Luckily for me I was born in a more understanding era that accepted gender non conforming children, and didn't rush me off for hormone blockers because I insisted I wanted to be a boy.

CalebHadToSplit · 13/01/2017 08:53

Titchy - exactly. Can you email GGUK as well?

Buckslocal · 13/01/2017 08:55

*Trans route not transfer

MaudOnceMore · 13/01/2017 08:59

I could email them, but why don't you too?

CalebHadToSplit · 13/01/2017 09:04

I already have as I mentioned up thread.

Notwhatiexpected · 13/01/2017 09:04

Please, all the people who see no problem with any of this, spend 10 mins of your life on www.crossdressers.com, read the threads by people about their experience of autogynephilia. (You may need to register to see the bad stuff). Their own cross-dreaming. Go on Pinterest, google cissy crossdressers, I wouldn't recommend porn hub so early in the day, but seriously 10 mins of your life will open your eyes to the huge sexual motivation behind SOME of the people who are under the Trans umbrella, the rabbit hole of sexual obsession. These are some of the same people who are shouting so loudly for the Trans movement.

I have personal experience of the dark side if this, and it is horrible. And bloody galling that so many have sucked up the idea that it all lovely, it's like loads of folk think this is akin to gay rights or something. Trans is not a sexual orientation. Trans is an umbrella term, which covered everyone from the wonderful people who are born with a genital abnormality, to those with questions about how they fit in with societally defined ideas about gender, to gay kids who aren't mature enough yet to be happy with who they are, and right, right at the other end of the spectrum are the traditional cross dressers or transvestite who is dressed for sexual gratification. And then even further right, is the nasty man who is using this oh so fashionable issue to avoid going to a mans jail.

Yet everyone is talking about Trans as if it were one thing! AGGGHHHHH!

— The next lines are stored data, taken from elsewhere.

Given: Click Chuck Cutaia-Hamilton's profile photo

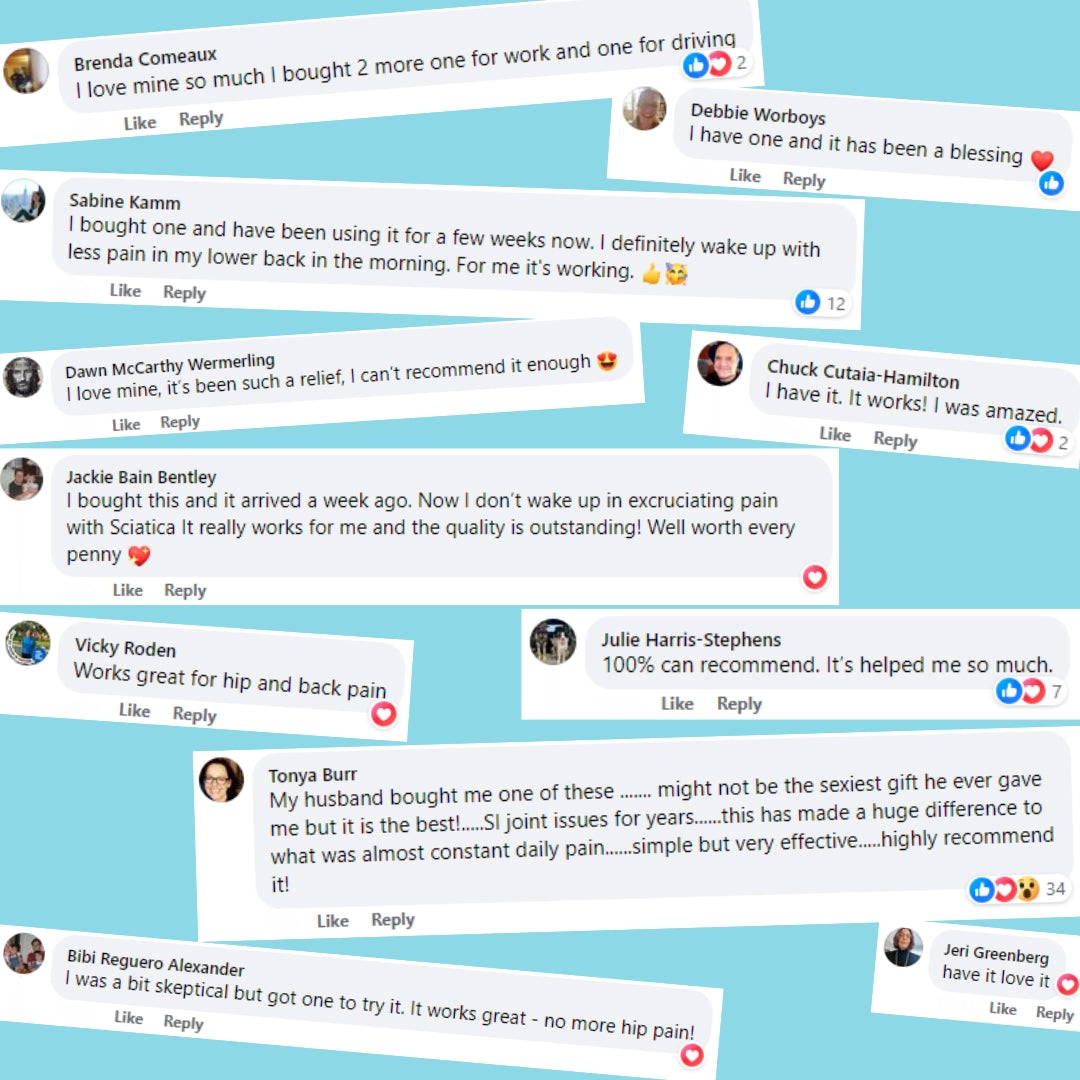Looking at the screenshot, I should point(719,363).
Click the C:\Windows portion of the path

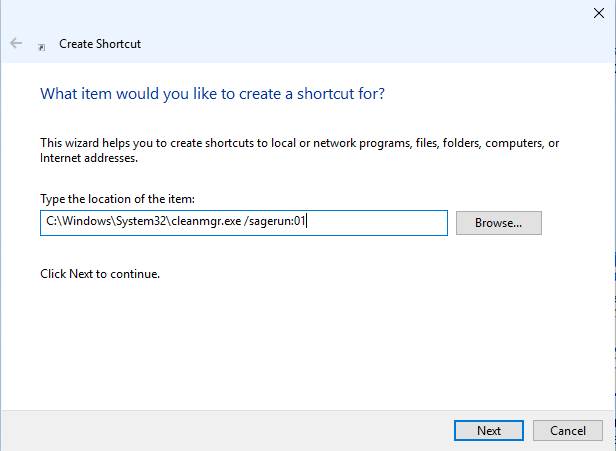point(79,221)

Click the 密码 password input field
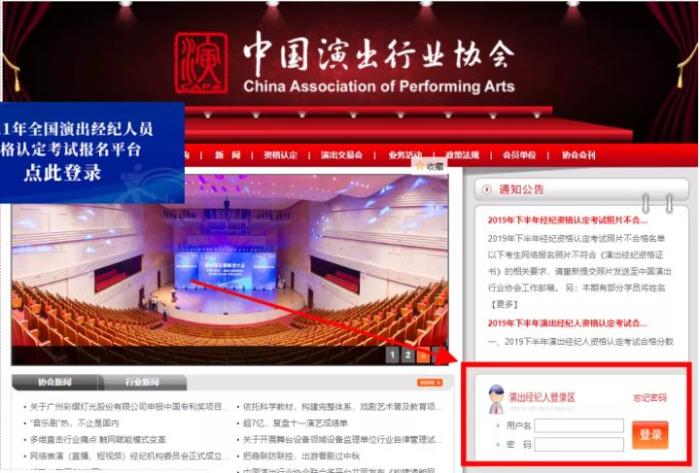point(579,444)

If you want to invite boys who are being lured down this path by older men on the internet, into Girl Guides, to play with your underage girls, in the name of liberalism, then go ahead. But not for me, I have been there, I have had a man I thought I knew change, or reveal, I don't know, threatening me because I didn't fancy him with my makeup and clothes on, because I wouldn't sleep with other men for him to watch, serve us tea in a costume. I have seen the councillors minimise his abuse of me because if his gender feels, I have seen all the "you go girl, she's just jealous of how sexy you are" chat from other men online.

And I am not, not taking any chances with my daughter.